Brian Myles   18 novembre 2004 
Guy Cloutier à son arrivée au palais de justice de Montréal hier.
Photo : Jacques Nadeau
Guy Cloutier à son arrivée au palais de justice de Montréal hier.
Guy Cloutier n'a pas fait une jeune victime d'agression sexuelle mais bien deux. Et, selon les interprétations, il aura passé les dix dernières années de sa vie à réparer l'erreur ou à acheter le silence, au coût de un million de dollars.

En l'espace d'une journée, le producteur adulé des masses est passé au triste rang de pédophile en reconnaissant sa culpabilité à des accusations d'attentat à la pudeur, de grossière indécence et d'agressions sexuelles sur une fillette, âgée de 11 à 17 ans au moment des faits, et d'attentat à la pudeur sur une autre personne, elle aussi mineure au moment des faits. Le ministère public a réclamé une peine de cinq ans de pénitencier pour Cloutier tandis que son avocate, Sophie Bourque, a suggéré une peine de deux ans moins un jour à purger dans la communauté.
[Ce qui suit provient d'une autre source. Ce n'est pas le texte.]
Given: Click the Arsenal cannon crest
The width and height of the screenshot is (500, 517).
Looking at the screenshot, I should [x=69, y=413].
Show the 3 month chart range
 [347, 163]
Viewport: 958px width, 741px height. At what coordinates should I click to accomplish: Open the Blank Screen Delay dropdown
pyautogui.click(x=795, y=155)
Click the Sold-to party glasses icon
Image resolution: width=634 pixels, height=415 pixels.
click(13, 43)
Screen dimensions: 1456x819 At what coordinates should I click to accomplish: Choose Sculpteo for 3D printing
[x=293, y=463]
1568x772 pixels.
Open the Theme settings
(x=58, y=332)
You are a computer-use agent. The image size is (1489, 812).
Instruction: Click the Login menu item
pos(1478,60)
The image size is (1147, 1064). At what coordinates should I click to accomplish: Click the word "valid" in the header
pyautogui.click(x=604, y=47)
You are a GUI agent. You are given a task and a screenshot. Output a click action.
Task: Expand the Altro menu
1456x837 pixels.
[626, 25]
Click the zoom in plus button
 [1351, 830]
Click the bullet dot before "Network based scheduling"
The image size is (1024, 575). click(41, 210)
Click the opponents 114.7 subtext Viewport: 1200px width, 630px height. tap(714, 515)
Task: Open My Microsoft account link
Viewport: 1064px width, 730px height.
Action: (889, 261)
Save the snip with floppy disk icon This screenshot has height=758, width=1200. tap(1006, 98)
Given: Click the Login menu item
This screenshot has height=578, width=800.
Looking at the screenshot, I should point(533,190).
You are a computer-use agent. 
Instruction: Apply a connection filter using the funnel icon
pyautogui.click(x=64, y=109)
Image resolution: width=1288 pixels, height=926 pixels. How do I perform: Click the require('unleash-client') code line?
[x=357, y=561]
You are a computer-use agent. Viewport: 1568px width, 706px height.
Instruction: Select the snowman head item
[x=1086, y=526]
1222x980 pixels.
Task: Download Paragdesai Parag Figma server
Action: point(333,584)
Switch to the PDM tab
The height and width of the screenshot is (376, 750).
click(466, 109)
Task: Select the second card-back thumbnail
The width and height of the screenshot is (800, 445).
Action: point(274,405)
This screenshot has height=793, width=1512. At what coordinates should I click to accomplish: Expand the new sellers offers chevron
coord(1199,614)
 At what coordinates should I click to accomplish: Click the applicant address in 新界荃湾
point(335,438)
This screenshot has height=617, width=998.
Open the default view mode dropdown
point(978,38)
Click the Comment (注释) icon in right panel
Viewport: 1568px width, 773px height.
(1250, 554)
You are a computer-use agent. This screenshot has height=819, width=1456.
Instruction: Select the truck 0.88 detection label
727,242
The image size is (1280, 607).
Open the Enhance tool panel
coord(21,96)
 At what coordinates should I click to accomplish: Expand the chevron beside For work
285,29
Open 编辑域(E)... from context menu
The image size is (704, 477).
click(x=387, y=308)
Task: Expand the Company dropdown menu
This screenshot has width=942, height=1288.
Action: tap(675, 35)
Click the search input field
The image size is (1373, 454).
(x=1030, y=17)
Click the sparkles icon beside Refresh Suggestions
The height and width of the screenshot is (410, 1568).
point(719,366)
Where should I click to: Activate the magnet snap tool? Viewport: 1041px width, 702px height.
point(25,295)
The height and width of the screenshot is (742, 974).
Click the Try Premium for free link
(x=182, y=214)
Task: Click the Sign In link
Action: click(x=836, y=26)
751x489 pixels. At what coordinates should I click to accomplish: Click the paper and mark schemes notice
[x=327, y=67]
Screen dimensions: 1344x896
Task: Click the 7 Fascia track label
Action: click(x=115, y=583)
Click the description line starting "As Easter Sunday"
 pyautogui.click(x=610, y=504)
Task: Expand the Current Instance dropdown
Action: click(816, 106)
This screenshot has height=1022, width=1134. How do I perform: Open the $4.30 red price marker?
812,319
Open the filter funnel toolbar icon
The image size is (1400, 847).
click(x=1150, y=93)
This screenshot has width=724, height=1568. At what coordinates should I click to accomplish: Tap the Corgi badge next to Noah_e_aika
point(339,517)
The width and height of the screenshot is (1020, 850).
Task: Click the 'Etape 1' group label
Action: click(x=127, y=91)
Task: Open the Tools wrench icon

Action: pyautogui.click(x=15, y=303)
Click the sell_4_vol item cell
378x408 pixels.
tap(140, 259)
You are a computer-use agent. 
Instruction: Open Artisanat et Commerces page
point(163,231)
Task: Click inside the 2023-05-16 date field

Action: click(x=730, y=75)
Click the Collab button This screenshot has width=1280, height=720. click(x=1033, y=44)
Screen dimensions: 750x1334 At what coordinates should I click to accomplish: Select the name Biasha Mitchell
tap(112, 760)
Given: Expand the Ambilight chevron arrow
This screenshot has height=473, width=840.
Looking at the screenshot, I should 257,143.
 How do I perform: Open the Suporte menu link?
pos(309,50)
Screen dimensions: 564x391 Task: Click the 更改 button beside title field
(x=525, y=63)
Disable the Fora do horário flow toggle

La preuve cumulée contre Guy Cloutier était d'une rare solidité. Sa victime (appelons-la Julie) l'a confronté le 17 mars 2004, chez elle, pendant que les policiers enregistraient le tout. Cloutier avoue ses torts sur ces bandes vidéo dont des extraits ont été lus hier en cour. «Je te dois une vie», lui dit-il en promettant de subvenir à ses besoins financiers aussi longtemps qu'il vivra. Cloutier avait perdu le contact avec Julie à cette époque, ce qui l'effrayait. «Penses-tu que je ne suis pas malheureux? J'ai peur que la police vienne cogner à ma porte le matin», lance-t-il.

Un million en dix ans

Considéré comme l'inventeur du métier de gérant d'artistes au Québec, le producteur a versé un million de dollars en dix ans à sa victime. Il payait son auto, son logement, et il lui a même acheté une maison de 450 000 $. Pour le procureur de la Couronne, Josée Grandchamp, cela constitue une preuve que Cloutier voulait acheter le silence. Mais pour Me Bourque, il s'agit au contraire de l'expression d'un immense remords de l'accusé, qui a d'ailleurs tenu à présenter ses excuses.

«Je regrette profondément tout le mal que j'ai fait», a-t-il déclaré, la voix fragile, au terme des audiences. «Je reconnais mes torts. J'ai plaidé coupable, mon sort est maintenant entre les mains du juge. Je regrette de tout mon coeur.»

L'ultime conversation de Cloutier avec Julie indique qu'il ne voyait aucune autre façon de se repentir qu'en lui versant de l'argent sur une base régulière. «J'essaie au moins de te sécuriser un petit peu», dit-il lors du face-à-face du 17 mars. Il va même jusqu'à offrir 300 000 $ de plus à sa victime, qui aurait exigé deux millions lors d'une rencontre précédente. Cloutier a reconnu sa culpabilité à une accusation d'avoir tenté de cacher un acte criminel en relation avec cet incident. «Je sais que ton coeur est assez brisé de même. [...] Je te demande une chose, je sais que ce n'est pas facile pour toi, mais fais-moi pas arrêter.»

Âgé de 64 ans, Guy Cloutier ne s'imagine pas «couché sur un sofa» en traitement psychiatrique, et encore moins en prison. «Je vais me suicider», dit-il. Cloutier demande pardon à Dieu tous les jours pour son erreur et implore Julie de «le laisser vivre».

- «Guy, rien ne pourra pardonner ça», lui répond-elle.

Dès l'âge de 11 ans

Guy Cloutier a bâti un petit empire au Québec en se faisant connaître comme un agent de promotion de disques. Il a littéralement lancé la carrière de René Simard, dès l'âge de neuf ans. Avec les années, il a étendu ses activités de producteur au domaine de la télévision, où il générait près de 40 % d'un chiffre d'affaires annuel d'une vingtaine de millions de dollars.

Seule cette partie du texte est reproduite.